### The records
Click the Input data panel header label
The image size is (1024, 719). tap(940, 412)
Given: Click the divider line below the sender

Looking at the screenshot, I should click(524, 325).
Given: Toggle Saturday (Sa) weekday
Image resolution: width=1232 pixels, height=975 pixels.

* * *

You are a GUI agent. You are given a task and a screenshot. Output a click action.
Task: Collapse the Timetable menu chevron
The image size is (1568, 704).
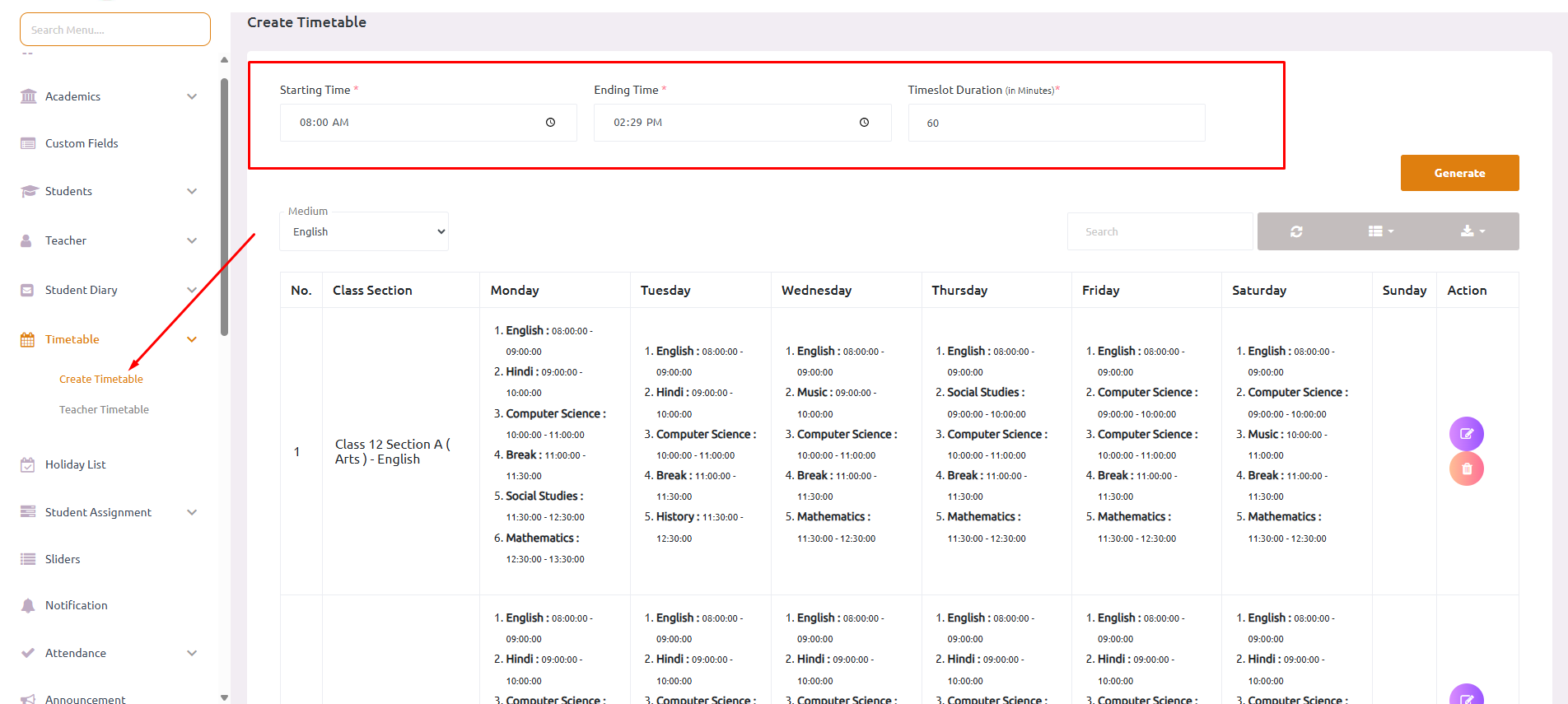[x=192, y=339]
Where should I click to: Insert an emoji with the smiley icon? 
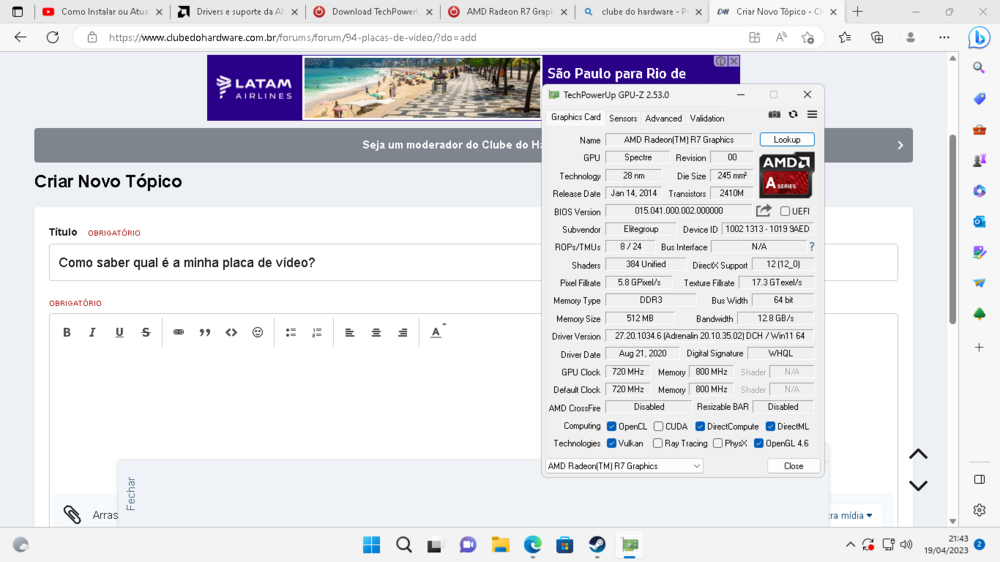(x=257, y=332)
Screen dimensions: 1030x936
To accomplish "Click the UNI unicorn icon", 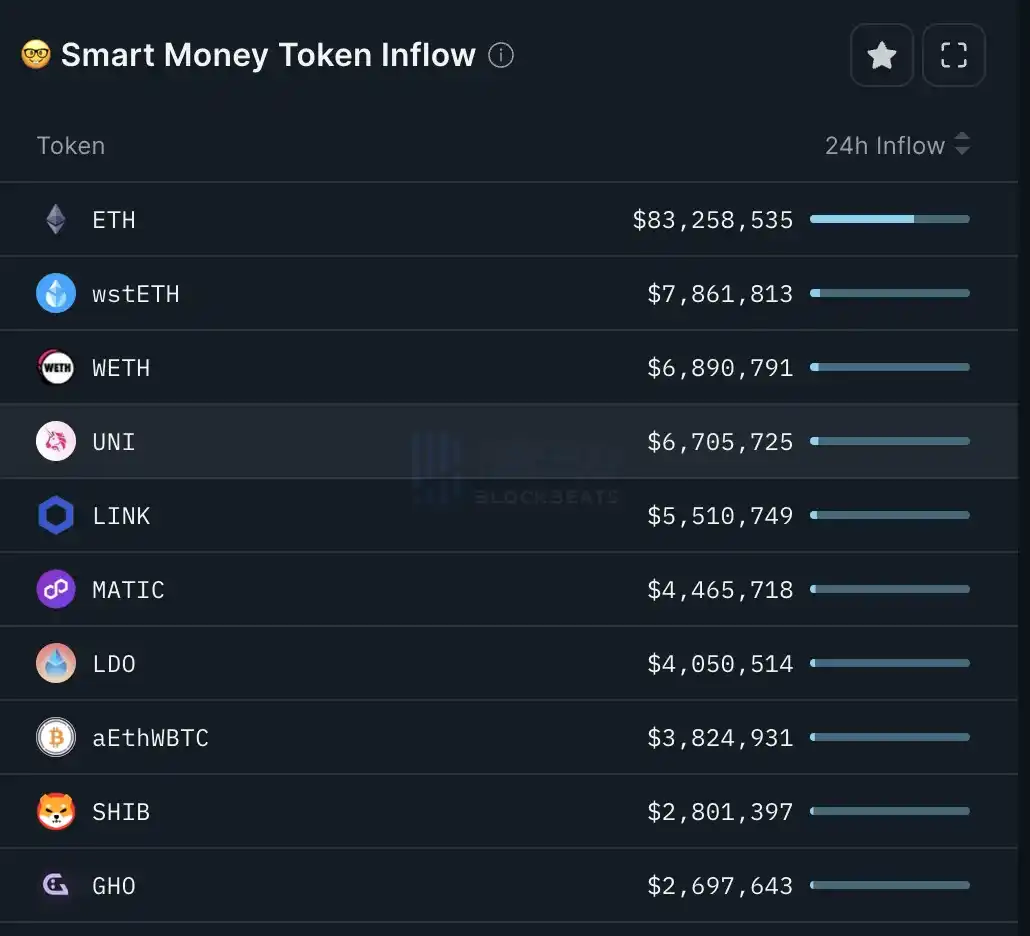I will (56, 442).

### What you need to do
In the entries above, restate word for word the lines between the one holding "Given: Toggle Saturday (Sa) weekday" and the one holding "Image resolution: width=1232", inclusive, and nothing besides.

### Your response
Given: Toggle Saturday (Sa) weekday
Image resolution: width=1232 pixels, height=975 pixels.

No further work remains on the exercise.